Outrages L’Ornière du reflux
Outrages L’Ornière du reflux, écriture et mise en scène de Pierre-Yves Chapalain
Depuis l’art antique grec jusqu’à la littérature des Modernistes occidentaux et hispano-américains, le Centaure, exceptionnel homme-cheval, reste une figure mythique de la rencontre et du conflit, icône altière, entre puissance vitale et sagesse méditative, force et pensée, impulsions et raison, instinct et sentiments. «Ses pieds le rivent au sol : sa tête se dresse, libre, dans le ciel »dit le poète nicaraguayen Rubén Dario, (1867-1916).
Ainsi vivent les hommes, hier comme aujourd’hui, et Pierre-Yves Chapalain cite ces phrases de Jorges-Luis Borges :«La plus populaire des fables où les Centaures figurent est celle de leur combat avec les Lapithes, qui les avaient conviés à une noce. Pour les hôtes, le vin était une chose nouvelle ; à la moitié du festin, un Centaure ivre outragea la fiancée et commença, renversant les tables, cette fameuse centauromachie… »
Dans la dernière partie d’Outrages, on installe de longues tables, en prévision d’une fête conviviale et bruyante qui se prépare pour la signature du testament d’Edmond qui lègue sa fortune à Mathilde, devenue son héritière inattendue. Mais ces tables seront renversées et mises à sac. Les parents ont été outragés de longue date par Edmond, un voisin malfaisant : médisances, accusations criminelles, mauvais sort jeté sur les bêtes de ces fermiers dont l’homme est porté sur les bonnes bouteilles, et qui pourrait revêtir l’allure du Centaure (Jean-Louis Coulloc’h hypocondriaque).
Ivresse collective lors de ces agapes: le couple rural jouera les assassins à la Macbeth, le sang en moins : la mère vindicative exige réparation des outrages subis, et se venge en récupérant ce pactole inattendu, avant d’empoisonner le vin du donateur. «Une ordure, ça crève pas », dit-elle, il faut donc aider la Nature. »

• MATÉRIEL PRÉSENTÉ
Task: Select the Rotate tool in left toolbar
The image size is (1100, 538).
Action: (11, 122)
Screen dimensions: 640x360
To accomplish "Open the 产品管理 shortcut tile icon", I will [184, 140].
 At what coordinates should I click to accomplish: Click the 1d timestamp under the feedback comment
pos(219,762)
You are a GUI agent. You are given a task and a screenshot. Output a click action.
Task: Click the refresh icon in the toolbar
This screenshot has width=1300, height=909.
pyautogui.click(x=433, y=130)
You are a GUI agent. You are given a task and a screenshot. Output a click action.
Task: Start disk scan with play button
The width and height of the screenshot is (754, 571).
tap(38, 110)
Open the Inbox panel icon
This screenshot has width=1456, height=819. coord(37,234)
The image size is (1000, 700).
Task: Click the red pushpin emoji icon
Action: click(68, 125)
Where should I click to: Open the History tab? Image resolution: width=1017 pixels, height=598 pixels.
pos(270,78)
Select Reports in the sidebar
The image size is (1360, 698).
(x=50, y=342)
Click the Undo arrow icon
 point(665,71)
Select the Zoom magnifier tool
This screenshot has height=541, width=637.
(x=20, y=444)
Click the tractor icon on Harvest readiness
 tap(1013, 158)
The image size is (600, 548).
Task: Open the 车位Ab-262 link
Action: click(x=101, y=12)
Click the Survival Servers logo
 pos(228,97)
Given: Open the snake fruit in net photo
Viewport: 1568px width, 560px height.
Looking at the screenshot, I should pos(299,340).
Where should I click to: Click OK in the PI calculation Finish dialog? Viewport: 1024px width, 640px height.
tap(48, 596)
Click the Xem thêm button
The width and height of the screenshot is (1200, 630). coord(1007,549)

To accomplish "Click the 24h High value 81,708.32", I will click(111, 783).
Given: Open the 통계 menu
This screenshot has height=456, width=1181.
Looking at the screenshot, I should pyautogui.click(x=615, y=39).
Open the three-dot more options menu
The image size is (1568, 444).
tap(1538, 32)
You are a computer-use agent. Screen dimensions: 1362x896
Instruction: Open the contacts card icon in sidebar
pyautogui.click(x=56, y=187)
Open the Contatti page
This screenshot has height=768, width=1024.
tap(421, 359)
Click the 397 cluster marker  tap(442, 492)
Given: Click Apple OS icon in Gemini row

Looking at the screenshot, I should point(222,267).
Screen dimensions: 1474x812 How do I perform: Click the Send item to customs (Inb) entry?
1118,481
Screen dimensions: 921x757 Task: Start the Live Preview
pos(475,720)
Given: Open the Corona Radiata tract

• CONSIGNES
#1 Reproduisez tel quel le passage de la critique qui commence par « Dans la dernière » et se poursuit jusqu'à « (Jean-Louis Coulloc’h hypocondriaque). ».
#2 Énumérez tous les torts que, selon la critique, Edmond a fait subir aux parents.
Ce matériel provient d'une autre source que la critique.

• RÉPONSES FINALES
#1
Dans la dernière partie d’Outrages, on installe de longues tables, en prévision d’une fête conviviale et bruyante qui se prépare pour la signature du testament d’Edmond qui lègue sa fortune à Mathilde, devenue son héritière inattendue. Mais ces tables seront renversées et mises à sac. Les parents ont été outragés de longue date par Edmond, un voisin malfaisant : médisances, accusations criminelles, mauvais sort jeté sur les bêtes de ces fermiers dont l’homme est porté sur les bonnes bouteilles, et qui pourrait revêtir l’allure du Centaure (Jean-Louis Coulloc’h hypocondriaque).

#2 médisances ; accusations criminelles ; mauvais sort jeté sur les bêtes de ces fermiers